The Conte Center @ UCI focuses on the contribution of early-life experiences, especially of unpredictable and fragmented maternal and environmental signals, to adolescent vulnerabilities and adult mental illness. It aims to advance the understanding of the underlying mechanisms involving disruption of the maturation of cognitive and emotional brain circuits.
Complex behaviors involve coordinated activities of brain circuits that integrate molecular, cellular, synaptic and network signaling. Hence, mental disorders may arise from dysfunction of specific brain circuits. Such failure originates from genetic risk and environmental influences, particularly during sensitive developmental periods. Environment-derived sensory signals clearly influence development of brain circuits (visual, auditory) and may drive aberrant circuit maturation that can promote emotional and cognitive problems, yet there are critical knowledge gaps of the nature of the signals that contribute to vulnerabilities to mental illness, and how they disrupt brain circuit maturation. Acquiring such knowledge of complex behaviors and their disruption in mental illness, a research priority of NIMH, demands trans-disciplinary approaches across species and development, and integration of multiple levels of analyses through powerful computational modeling tools.
Among environmental influences, early-life adversity is an established risk factor for human mental illness. Contributors to early-life adversity such as maternal depression and low socio-economic status explain a significant portion of mental problems later in life, yet there are serious gaps in our ability to identify early vulnerability to mental illness - a prerequisite for intervention and an NIMH research priority. Here, we posit that unpredictable, fragmented sensory signals (FRAG) from the mother and environment constitute a previously unrecognized indicator of early-life adversity. This hypothesis originated from mechanistic animal studies where consistent, predictable patterns of maternal-derived signals promote resilience by modulating excitatory synapse innervation (and hence circuit maturation), inducing enduring changes in epigenetic programs of specific cell populations. By contrast, FRAG promotes aberrant maturation of brain circuits involved in emotion and cognition, with commensurate behavioral deficits. We (1-4) and others (5) now find that FRAG influences mental health outcomes via modulation of brain circuit maturation in humans, with profound translational impact. Our experimental animal systems enable probing od mechaisms at molecular and circuit levels.

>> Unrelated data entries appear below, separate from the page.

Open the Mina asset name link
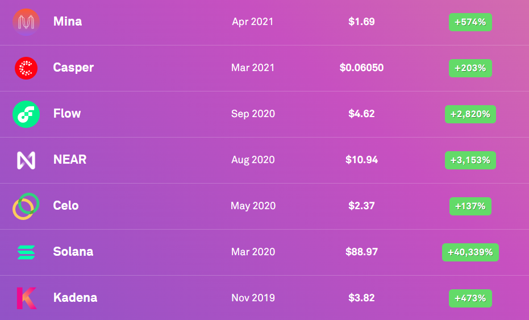 pyautogui.click(x=68, y=22)
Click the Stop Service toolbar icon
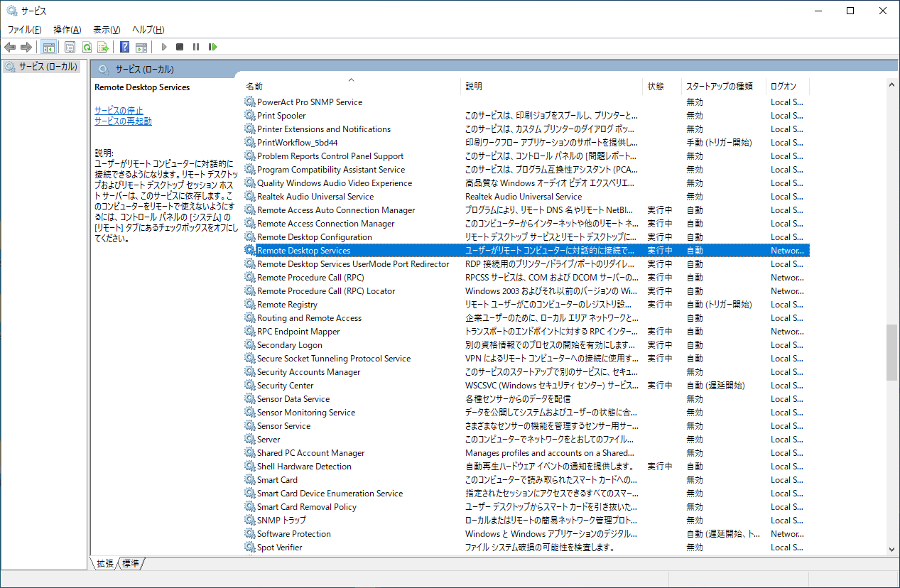 [180, 47]
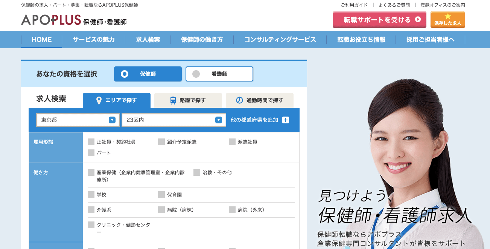The width and height of the screenshot is (490, 249).
Task: Click the train icon on 路線で探す
Action: 173,100
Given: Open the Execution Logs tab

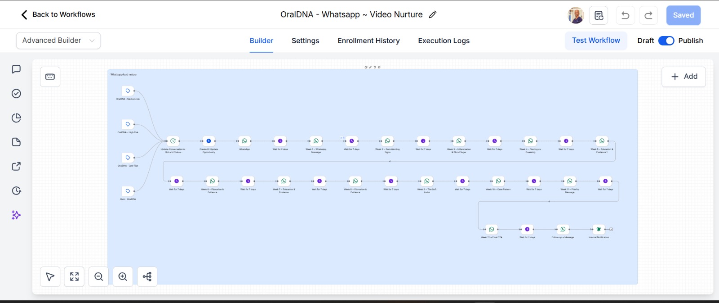Looking at the screenshot, I should click(444, 41).
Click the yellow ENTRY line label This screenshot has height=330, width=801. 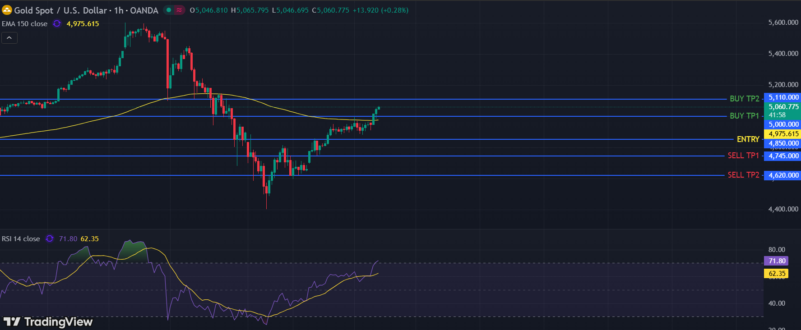pyautogui.click(x=748, y=139)
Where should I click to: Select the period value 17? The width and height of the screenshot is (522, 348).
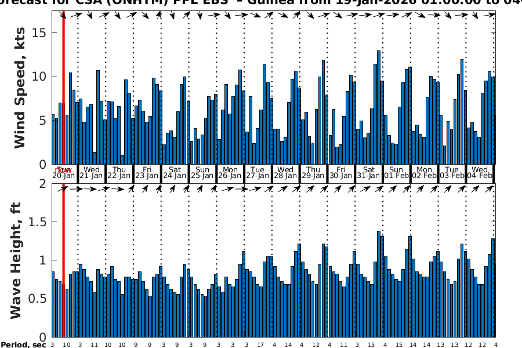(x=260, y=345)
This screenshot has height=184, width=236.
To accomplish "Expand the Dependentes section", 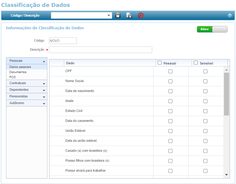I will click(x=27, y=90).
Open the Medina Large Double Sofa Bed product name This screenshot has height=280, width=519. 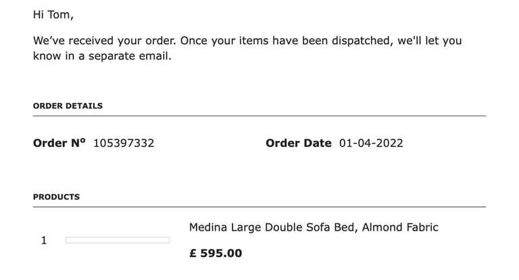pyautogui.click(x=314, y=228)
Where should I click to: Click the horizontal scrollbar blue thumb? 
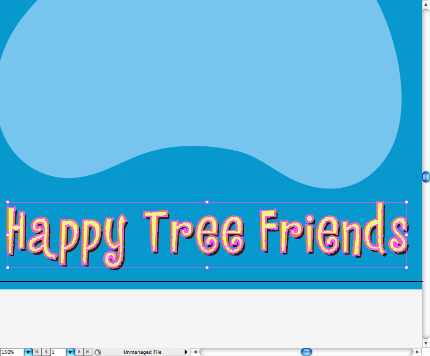tap(307, 352)
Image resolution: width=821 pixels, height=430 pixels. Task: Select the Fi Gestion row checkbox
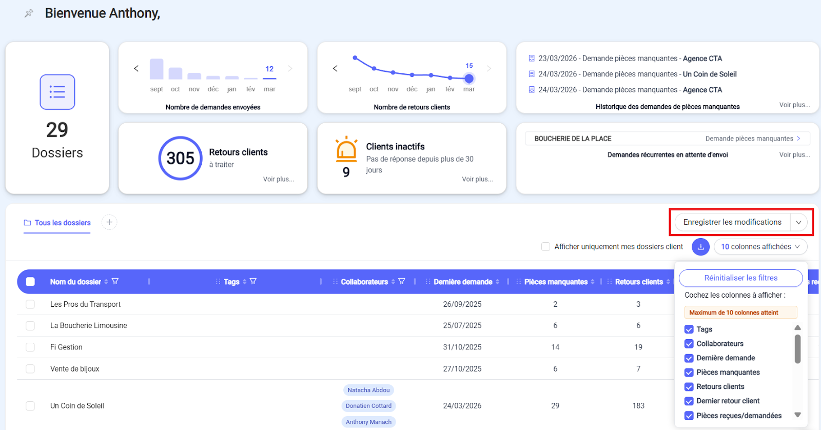pos(30,347)
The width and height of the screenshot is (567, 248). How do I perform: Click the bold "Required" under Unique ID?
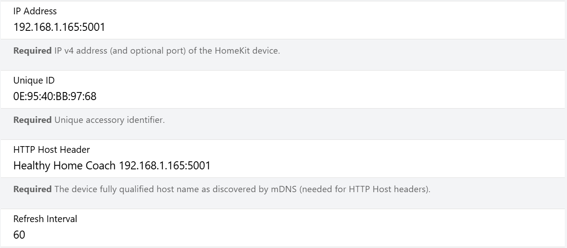(32, 120)
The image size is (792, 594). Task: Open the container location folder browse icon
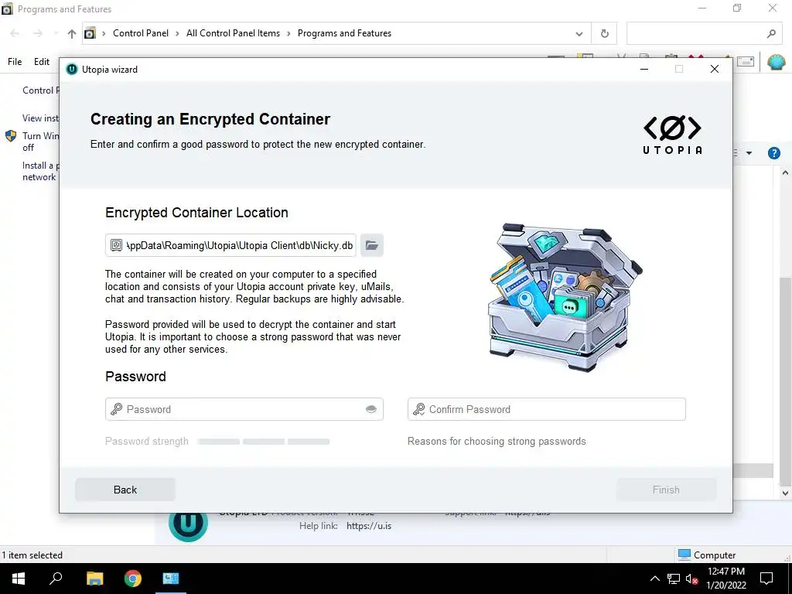coord(372,245)
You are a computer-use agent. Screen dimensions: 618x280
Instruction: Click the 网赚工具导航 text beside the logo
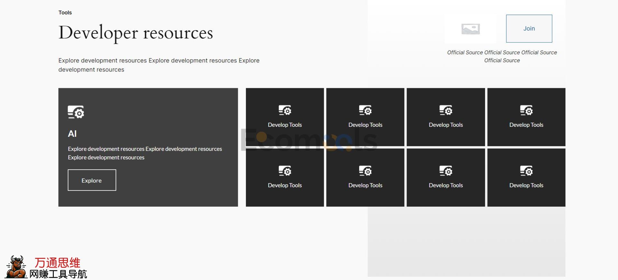(x=58, y=274)
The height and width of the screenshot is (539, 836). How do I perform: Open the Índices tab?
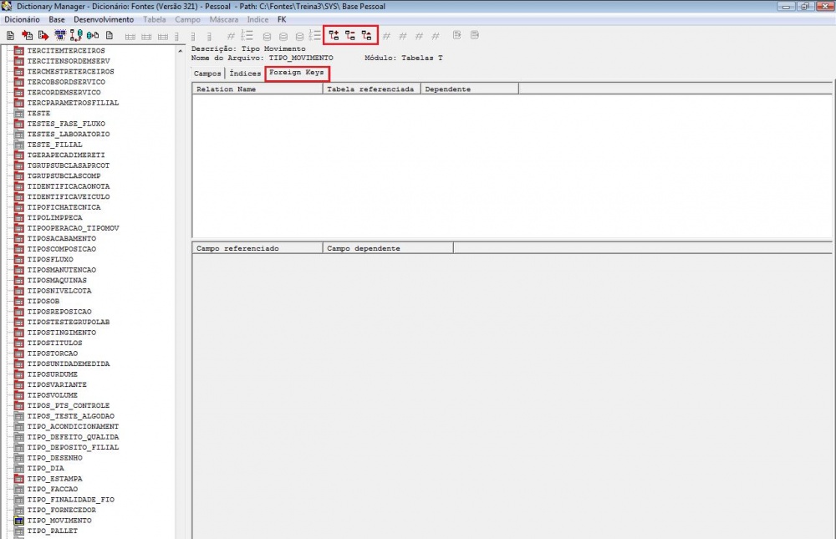point(245,74)
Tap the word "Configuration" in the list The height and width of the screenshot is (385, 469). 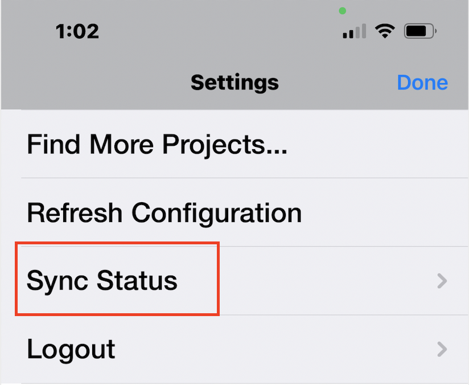[x=216, y=213]
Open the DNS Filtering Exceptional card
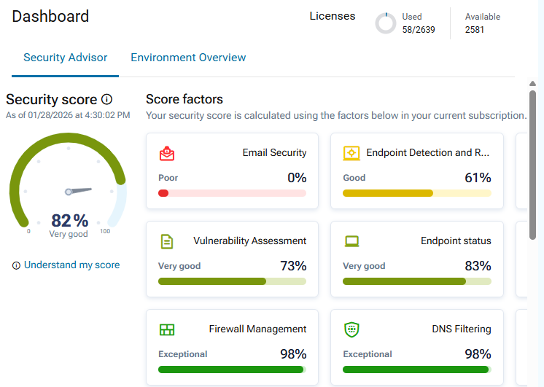The height and width of the screenshot is (387, 544). tap(417, 347)
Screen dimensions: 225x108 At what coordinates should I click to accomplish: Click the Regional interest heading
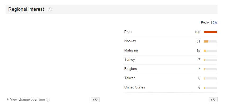tap(26, 9)
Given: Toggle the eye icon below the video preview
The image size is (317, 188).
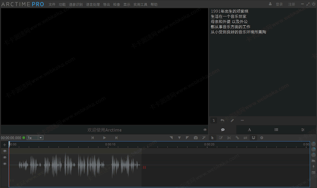Looking at the screenshot, I should [x=205, y=130].
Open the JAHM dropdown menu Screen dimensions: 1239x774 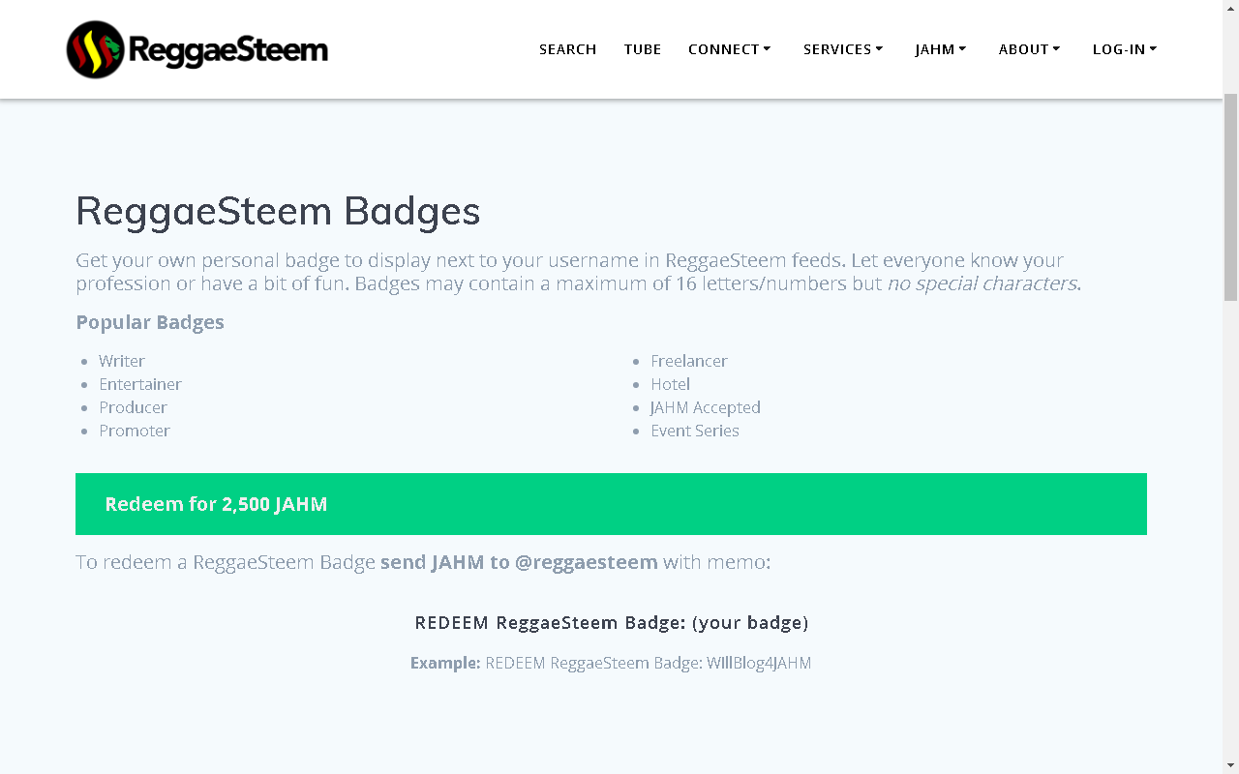tap(938, 49)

We continue to focus on cognitive and emotional (anxiety, depression) vulnerabilities. We have also identified anhedonia as a robust direct consequence of early-life FRAG in experimental systems, associated with evidence of aberrant pleasure / reward circuit maturation. Anhedonia, a dimensional (RDoC) entity linked to multiple mental disorders, is a recently-identified core feature of PTSD. We emphasize anhedonia because it follows FRAG in children (Project 2), adolescents (Project 3) and young adults (Project 4) and predicts risk for post-combat mental illness in a vulnerable population of Marines (Project 4).
In the coming years we aim to:
1) Test the relative contribution of FRAG, along with other early-life risk factors, to mental health outcomes including anhedonia, emphasizing sex effects and using tools enabling practical assessments across diverse ages and cohorts.
2) Test the mechanisms underlying the effects of FRAG on the developing brain, with sensitivity to age- and sex-specific vulnerabilities and developmentally appropriate assessment tools. Integrating multiple levels of analysis, we will employ imaging and computational models focusing on brain circuit disruption; we will employ molecular and viral-genetic tools and capitalize on experimental animal systems to identify the underlying neurobiological mechanisms.
3) Create behavioral and neuroimaging sex-specific developmental trajectories from infancy to adulthood using our three, prospective, well-characterized cohorts and repeated intra-individual measurements. We will generate predictive models for risk of anhedonia and vulnerability to mental illness. Capitalizing on experimental animal data, we will generate intra-individual epigenetic signatures of FRAG in children as potential biomarkers.
4) Serve as a training forum and a magnet for the study and improved understanding of how early life experiences influence emotional and cognitive outcomes. Locally, the Center will augment its existing training activities, seminars, symposia and seed grants. Nationally and internationally, the Center will enhance the impact and generalizability of our discoveries through resource sharing and will reach out to teams studying at-risk populations.
In summary our collaborative, cross species and multidisciplinary Conte Center identifies FRAG as a novel source of aberrant brain circuit development that portends vulnerability to mental illness; it integrates FRAG within existing frameworks and offers novel, age-and sex-specific predictive markers of vulnerability to mental illness, and hence experiment-based, transformative paths for preventative interventions.